Problem:
Continue the article on the Fortinet interview from the point where it stops.

Extracted text:
______________________________
One of the problems faced by high-volume transaction-processing systems is that security tools can cause significant bottlenecks in transmission. Firewalls, anti-virus filters, VPN tools, and intrusion-detection systems can all cause significant slowdowns in throughput. Despite massive increases in processing power, running security programs as ordinary software is not fast enough to keep up with the growing bandwidth of modern networks.

I had the pleasure last month of interviewing Rick Kagan, vice president of marketing for Fortinet. Kagan is an electrical engineer with 20 years in the industry working at ROLM, Bell Labs, Echelon, NARUS and VPNet (now Avaya).

Q: Tell us about your history.

A: We were founded by Ken Xie, former president and CEO of NetScreen, which was recently sold to Juniper for about $4 billion. The basic formula for NetScreen was to take a stateful inspection firewall and accelerate it in hardware, make it easier to deploy and more cost-effective. He applied similar logic in the founding of Fortinet, only this time he decided to tackle content-level threats in addition to network-level threats. We now have 440 employees and do business all over the world. The first thing that comes to mind about why Fortinet is different is that we make the world’s only ASIC-accelerated anti-virus system.
______________________________
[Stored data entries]
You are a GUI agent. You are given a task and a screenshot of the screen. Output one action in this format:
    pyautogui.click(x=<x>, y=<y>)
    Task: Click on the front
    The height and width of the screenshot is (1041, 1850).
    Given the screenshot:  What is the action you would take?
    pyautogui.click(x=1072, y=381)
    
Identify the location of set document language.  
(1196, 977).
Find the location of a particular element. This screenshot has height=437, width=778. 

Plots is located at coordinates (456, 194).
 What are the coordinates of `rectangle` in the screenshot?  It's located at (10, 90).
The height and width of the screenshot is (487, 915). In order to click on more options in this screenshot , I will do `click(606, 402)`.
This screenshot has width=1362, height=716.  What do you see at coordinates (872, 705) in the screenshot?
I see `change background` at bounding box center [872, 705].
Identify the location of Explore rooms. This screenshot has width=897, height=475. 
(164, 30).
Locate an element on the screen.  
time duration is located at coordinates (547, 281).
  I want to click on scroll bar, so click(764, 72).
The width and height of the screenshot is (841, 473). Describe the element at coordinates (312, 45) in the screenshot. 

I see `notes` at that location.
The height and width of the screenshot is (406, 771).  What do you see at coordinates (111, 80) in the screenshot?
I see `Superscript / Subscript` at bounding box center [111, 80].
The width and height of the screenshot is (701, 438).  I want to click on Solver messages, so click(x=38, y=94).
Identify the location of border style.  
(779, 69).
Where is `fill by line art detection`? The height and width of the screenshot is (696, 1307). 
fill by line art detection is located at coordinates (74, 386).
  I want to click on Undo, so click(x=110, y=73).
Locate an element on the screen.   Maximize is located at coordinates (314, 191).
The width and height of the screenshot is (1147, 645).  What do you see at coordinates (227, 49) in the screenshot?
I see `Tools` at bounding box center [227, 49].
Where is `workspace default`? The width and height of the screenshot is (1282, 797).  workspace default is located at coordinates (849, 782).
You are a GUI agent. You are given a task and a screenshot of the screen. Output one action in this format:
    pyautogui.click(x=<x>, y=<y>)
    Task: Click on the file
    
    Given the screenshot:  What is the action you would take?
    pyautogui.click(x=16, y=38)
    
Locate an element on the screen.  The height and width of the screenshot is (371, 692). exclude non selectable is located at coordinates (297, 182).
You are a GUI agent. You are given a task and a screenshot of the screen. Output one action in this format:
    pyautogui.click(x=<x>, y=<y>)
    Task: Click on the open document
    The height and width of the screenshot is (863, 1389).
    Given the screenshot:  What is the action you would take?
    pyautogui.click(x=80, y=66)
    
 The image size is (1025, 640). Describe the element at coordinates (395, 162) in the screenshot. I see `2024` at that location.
______________________________
Your response:
We have branded our platforms under the “FortiGate” name. They handle not only connection-based attacks as a firewall does, but also content-based attacks such as spam, malicious software, and inappropriate Web content. Connection-based attacks include unauthorized access and denial of service. But most of the harmful attacks are content-based.

We have already shipped over 40,000 units since May 2002. The FortiGate series are also the only product line to have four separate certifications from TruSecure’s ICSA Labs: firewall, IPSec, anti-virus, and IDS.

Our customers include many small-to-midsize businesses, large enterprise organizations and increasingly ISPs and managed security service providers (MSSP). We offer a value proposition for MSSPs that is unique: we integrate critical functions into a single system, providing easier management and lower management costs. It’s better for the customer, too; they get better security than from a mixture of devices.

Q: What prompted you to integrate dedicated appliances into a single device?

A: Speed, lower costs and ease of management of an integrated platform are obvious answers, but the more subtle issue is that the integration itself leads to better security. I would defy anyone to beat our system if they have to coordinate the parameters and responses of separate firewall, anti-virus, anti-spam and content tools.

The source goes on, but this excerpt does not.